● **Instructions to follow**: Which of the lines below contain the string "computer"? Pull each one out of the data.

*** Listed records Section Begins ***

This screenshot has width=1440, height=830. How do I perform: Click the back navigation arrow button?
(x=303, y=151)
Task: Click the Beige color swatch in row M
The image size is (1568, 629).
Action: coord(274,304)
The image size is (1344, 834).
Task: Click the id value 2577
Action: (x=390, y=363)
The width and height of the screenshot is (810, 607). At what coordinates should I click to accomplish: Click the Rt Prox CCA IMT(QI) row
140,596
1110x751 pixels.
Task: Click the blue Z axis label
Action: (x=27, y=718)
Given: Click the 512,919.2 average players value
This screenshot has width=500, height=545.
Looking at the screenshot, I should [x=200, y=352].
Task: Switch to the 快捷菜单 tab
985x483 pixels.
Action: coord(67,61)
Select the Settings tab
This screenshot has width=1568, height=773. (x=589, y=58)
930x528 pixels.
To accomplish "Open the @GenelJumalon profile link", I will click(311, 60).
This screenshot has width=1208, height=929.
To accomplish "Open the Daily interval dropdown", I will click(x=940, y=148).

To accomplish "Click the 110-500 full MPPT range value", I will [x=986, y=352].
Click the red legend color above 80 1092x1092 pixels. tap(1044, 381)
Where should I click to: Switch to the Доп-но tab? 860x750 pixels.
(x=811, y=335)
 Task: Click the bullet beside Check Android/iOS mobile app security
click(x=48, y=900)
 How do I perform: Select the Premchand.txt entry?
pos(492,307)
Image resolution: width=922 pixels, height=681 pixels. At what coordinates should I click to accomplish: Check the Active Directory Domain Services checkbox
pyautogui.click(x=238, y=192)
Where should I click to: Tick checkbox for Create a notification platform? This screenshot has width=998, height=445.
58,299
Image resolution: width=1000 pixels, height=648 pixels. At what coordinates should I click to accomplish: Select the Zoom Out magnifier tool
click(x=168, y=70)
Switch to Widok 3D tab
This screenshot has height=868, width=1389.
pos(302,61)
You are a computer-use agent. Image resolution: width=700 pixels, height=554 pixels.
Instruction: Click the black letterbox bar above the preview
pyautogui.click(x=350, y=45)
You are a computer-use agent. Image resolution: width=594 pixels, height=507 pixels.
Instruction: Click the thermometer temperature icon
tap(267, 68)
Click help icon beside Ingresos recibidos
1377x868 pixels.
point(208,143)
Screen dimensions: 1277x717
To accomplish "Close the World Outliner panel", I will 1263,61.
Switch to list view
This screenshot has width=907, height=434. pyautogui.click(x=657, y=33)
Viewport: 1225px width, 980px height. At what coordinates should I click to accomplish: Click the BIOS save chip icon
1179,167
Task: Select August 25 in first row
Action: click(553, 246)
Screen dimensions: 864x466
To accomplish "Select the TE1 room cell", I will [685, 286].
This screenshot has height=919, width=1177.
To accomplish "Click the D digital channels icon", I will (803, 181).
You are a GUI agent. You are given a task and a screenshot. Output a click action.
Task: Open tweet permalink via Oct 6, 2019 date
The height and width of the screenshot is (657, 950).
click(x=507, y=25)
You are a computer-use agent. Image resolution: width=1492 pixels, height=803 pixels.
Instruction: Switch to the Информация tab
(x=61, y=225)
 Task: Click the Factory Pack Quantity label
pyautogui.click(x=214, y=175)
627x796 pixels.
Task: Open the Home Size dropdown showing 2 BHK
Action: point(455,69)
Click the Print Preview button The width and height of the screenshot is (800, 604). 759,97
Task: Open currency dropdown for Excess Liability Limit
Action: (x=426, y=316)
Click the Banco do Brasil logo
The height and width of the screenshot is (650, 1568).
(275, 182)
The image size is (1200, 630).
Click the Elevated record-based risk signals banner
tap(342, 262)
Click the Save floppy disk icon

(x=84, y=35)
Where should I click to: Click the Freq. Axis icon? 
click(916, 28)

*** Listed records Section Ends ***

● **Response**:
You are a computer-use agent. Image resolution: width=700 pixels, height=554 pixels.
You are a computer-use agent. Image resolution: width=594 pixels, height=507 pixels.
You are a computer-use agent. Image resolution: width=1492 pixels, height=803 pixels.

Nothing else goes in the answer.